Book Review: 'Development and Taxation' deconstructs public finance


60 Critical Commentaries

Parthasarathi Shome

Academic Foundation

326 pages; Rs 1,095
Parthasarathi Shome’s book Development and Taxation — 60 Critical Commentaries contains 60 papers in nine sections covering the macro economy, fiscal policy, taxation matters, income tax, indirect tax, international economic relations, socio-economic policy, political economy, and newest concerns. These comments, written in Business Standard over the past two decades, reveal Dr Shome’s expertise in public finance, his ability to convey main points in an easily understandable manner and also to make suggestions for further work. He cites other scholars and provides lessons from his rich experience in economic policy-making as Chief of Tax Policy at the International Monetary Fund, Chief Economist of the UK revenue and customs department, Adviser to the Indian finance minister, and provider of fiscal technical assistance to three dozen countries including Brazil, which honoured him with its highest civilian award. Each commentary in the volume runs between four to six pages and is lucidly written and informative.

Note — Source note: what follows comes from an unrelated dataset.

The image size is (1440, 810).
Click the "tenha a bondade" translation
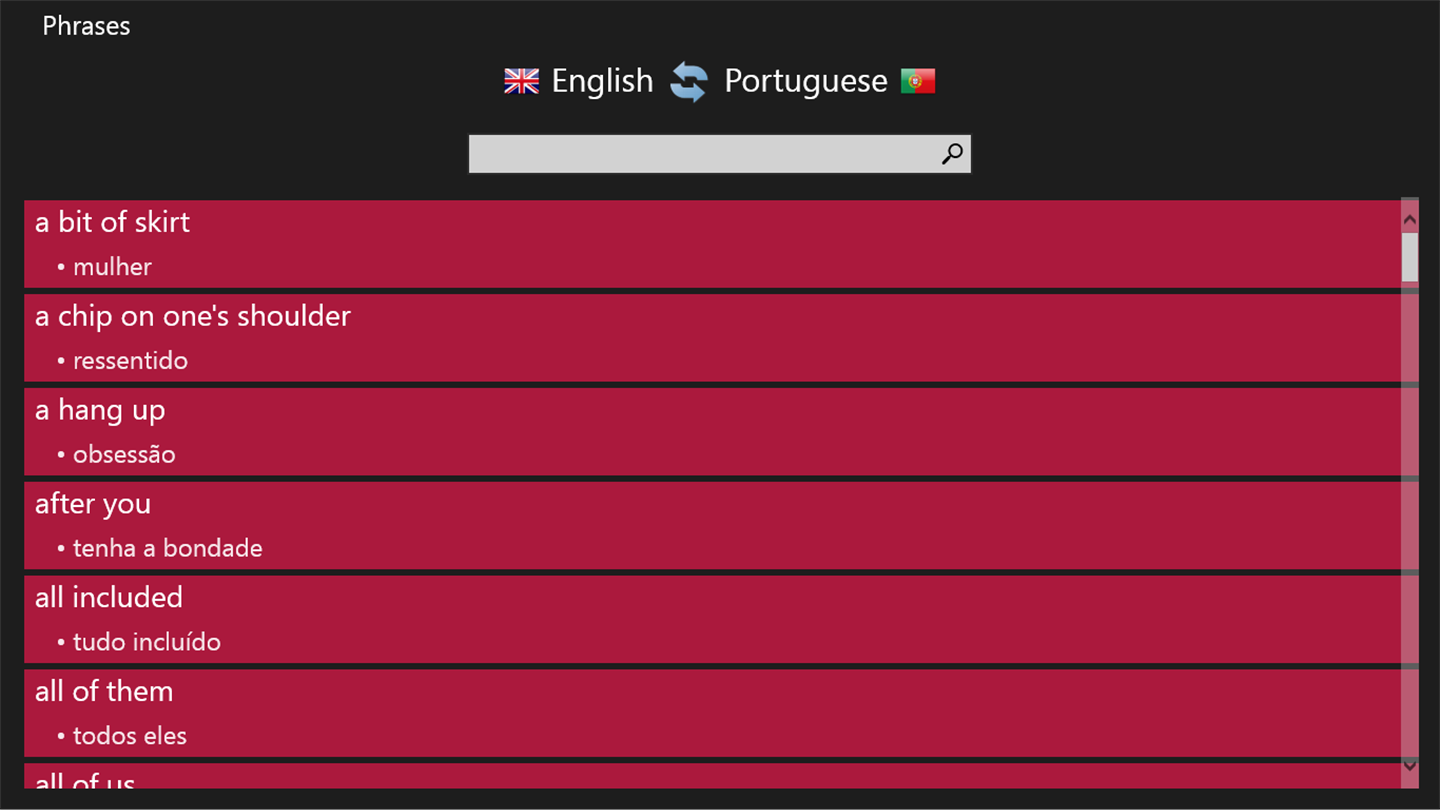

As a teacher, I am confident that graduate students in economics, policy makers and others interested in economic policy will benefit immensely from reading this book. For example, the commentary, “GDP Estimation Methodology — Exasperating Improvements”, deals with Central Statistical Office (CSO)’s revision of gross domestic product (GDP) growth by about 1.5 percentage points for 2014-15. He notes that the shift of the basis of manufacturing estimates to business balance sheets and income statements from IIP and ASI (a) expands coverage from ASI’s 200,000 companies to MCA’s 500,000 companies, giving a larger sample, (b) provides estimation methodology closer to that of services sector, and (c) includes distribution costs. Also, the new series uses the concept of value added directly.


Regarding GDP reform, he says that GDP measurement (a) reflects any output of the economy without consideration of its morality or legality, (b) ignores the rapidly deteriorating social environment, and (c) ignores the extent of the black economy.  He includes an article on India’s recent demonetisation and its various economic and social effects including the likely impact on GDP.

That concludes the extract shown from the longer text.